Our first gig of 2018 was at Maghull on the 11th and John Padfield was on reeds. In the first set, we mixed some good old jazz instrumentals – That’s a-Plenty, Beale Street Blues, At A Georgia Camp Meeting and Marching Through Georgia – with some good old jazz vocals – Doctor Jazz and Pennies From Heaven, both sung by Rae. Ed also sang two less often performed numbers: Fats Waller’s I’ve Got A Feeling I’m Falling, written in 1929; and Moonglow, made famous by the 1955 movie Picnic, but composed in 1933. We also included Fats Waller’s Black And Blue, often regarded as one of the first protest songs about colour prejudice but, as Rae pointed out, actually from the 1929 Broadway show Hot Chocolates where its purpose was to amuse white audiences by making fun of black skin. Our second set kicked off at a considerable tempo with the ODJB’s Tiger Rag and went on to include Too Busy, Magnolia’s Wedding Day and the traditional spiritual Lily Of The Valley. There were two features – Bad Penny Blues (Jim) and Deep Purple (John); and two vocals – Tangerine (Andrew) and Georgia Grind (Ed). Rae closed the gig with our first Swing Low of 2018 – but most certainly not the last!
The second gig of the month was at Didsbury on the 18th and John Padfield was on reeds – his first appearance at this venue. We opened up with two numbers from the start of the 1920s – Margie and There’ll Be Some Changes Made – before including Sweet Lorraine and Someday You’ll Be Sorry – Louis Armstrong’s 1946 composition which he said later was written about his third wife, Alpha Smith. We reprised several numbers from the Maghull programme – Black And Blue, Marching Through Georgia, Too Busy, Tiger Rag, Tangerine and Georgia Grind – and added in Memphis Blues, When You Wore A Tulip and S’Wonderful. There were two less usual vocals from Ed – Just Squeeze Me and When It’s Sleepy Time Down South; and, in response to a request from a young lady, Rae sang I Wanna Be Like You.

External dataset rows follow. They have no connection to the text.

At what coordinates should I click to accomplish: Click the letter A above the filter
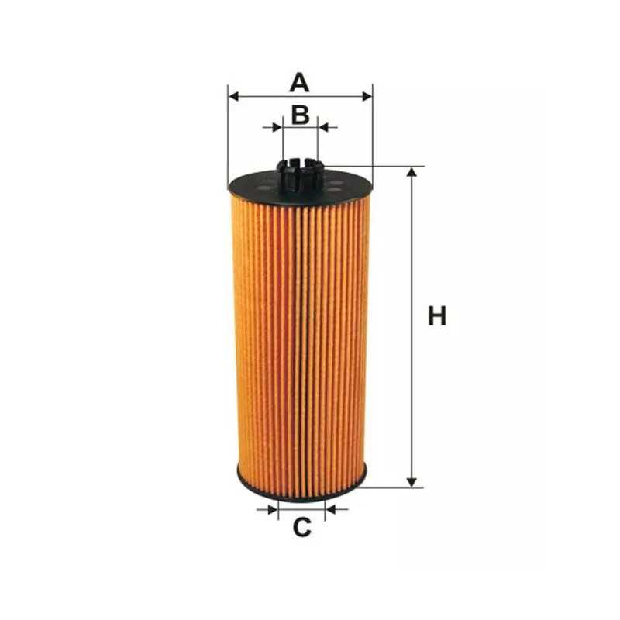point(300,81)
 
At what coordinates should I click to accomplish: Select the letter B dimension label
point(301,115)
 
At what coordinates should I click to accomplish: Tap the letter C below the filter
point(301,528)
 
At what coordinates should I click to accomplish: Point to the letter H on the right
point(438,316)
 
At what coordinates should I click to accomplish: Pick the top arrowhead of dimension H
point(412,171)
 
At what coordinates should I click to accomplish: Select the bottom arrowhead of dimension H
point(412,482)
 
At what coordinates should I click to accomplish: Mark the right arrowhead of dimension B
point(325,126)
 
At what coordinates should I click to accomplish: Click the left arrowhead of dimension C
point(272,509)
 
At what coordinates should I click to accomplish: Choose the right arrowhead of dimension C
point(332,509)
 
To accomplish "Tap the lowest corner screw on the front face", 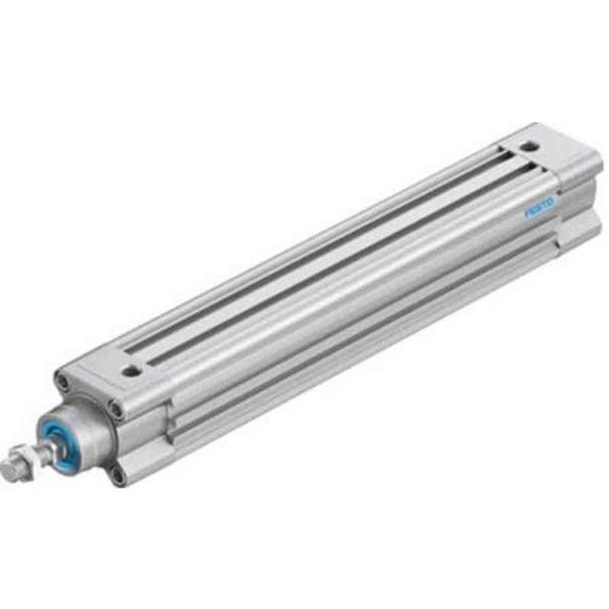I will (x=116, y=477).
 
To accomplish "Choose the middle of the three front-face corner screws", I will (x=116, y=410).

Finally, we preceded our usual closing Swing Low with a first rendition of the Ken Colyer composition, Goin’ Home.
Our third gig on Sunday the 21st opened up a new venue for us – The Arts Centre at Burscough Wharf. John Hallam was on reeds, the place was packed and, before long, the joint was jumpin’! We opened up with Royal Garden Blues, written in 1919 and one of only four collaborations between Spencer and Clarence Williams; and closed the first set with Maceo Pinkard’s Sweet Georgia Brown. In between, there were vocals from Rae (Doctor Jazz), Andrew (Everybody Loves My Baby – another Spencer Williams number) and Ed (Old Rockin’ Chair); a feature from Jim Lucas (Bad Penny Blues) and some swinging playing on Ain’t She Sweet, Earl Hines’ Apex Blues and the Gershwins’ Oh, Lady Be Good. The second set began with Hindustan and continued through Ain’t Gonna Give Nobody None Of This Jelly Roll (another of the Williams’ few collaborations); and South – composed by Bennie Moten and made famous by his Kansas City Orchestra. There was a vocal from Andrew (Sunday), a seriously quick John Hallam feature – Runnin’ Wild – and Rae and Brian did their drum and bass version of Bei Mir Bistu Shein. Finally, before the usual Swing Low close, the audience sang loudly and proudly to the chorus of Get Off The Table Mabel – definitely the best audience singing so far in 2018, but there’s lots of time for Didsbury and Grappenhall to reclaim the crown! It was a most enjoyable first gig at Burscough and we’ll be back there again in April.
Our fourth and final gig of the month was at Grappenhall on the 25th and John Hallam was again on reeds. We also performed the Pocket Pantomime once more – the last time until next Christmas! Our programme was based squarely on the tunes which had featured most often throughout the last year – Wolverine, South, Apex Blues, Oh Lady Be Good, Ain’t She Sweet, Basin Street Blues, Jazz Me Blues, Chinatown, Jazz Band Ball and That’s a-Plenty. In addition, we included the year’s most popular features – Flyin’ High (John) and Bad Penny Blues (Ed) – and the most popular vocals: Blues My Naughty Sweetie Gives To Me (Rae), Dapper Dan (Brian) and Jump Jive And Wail (Ed). There was also time for a recent addition to the repertoire – Ed’s take on Trixie Smith’s My Daddy Rocks Me – and another rendition of Goin’ Home before Swing Low. It was another very enjoyable night at Grappenhall and the audience singing at the end almost reached the standard set at Burscough – maybe next month it will better it?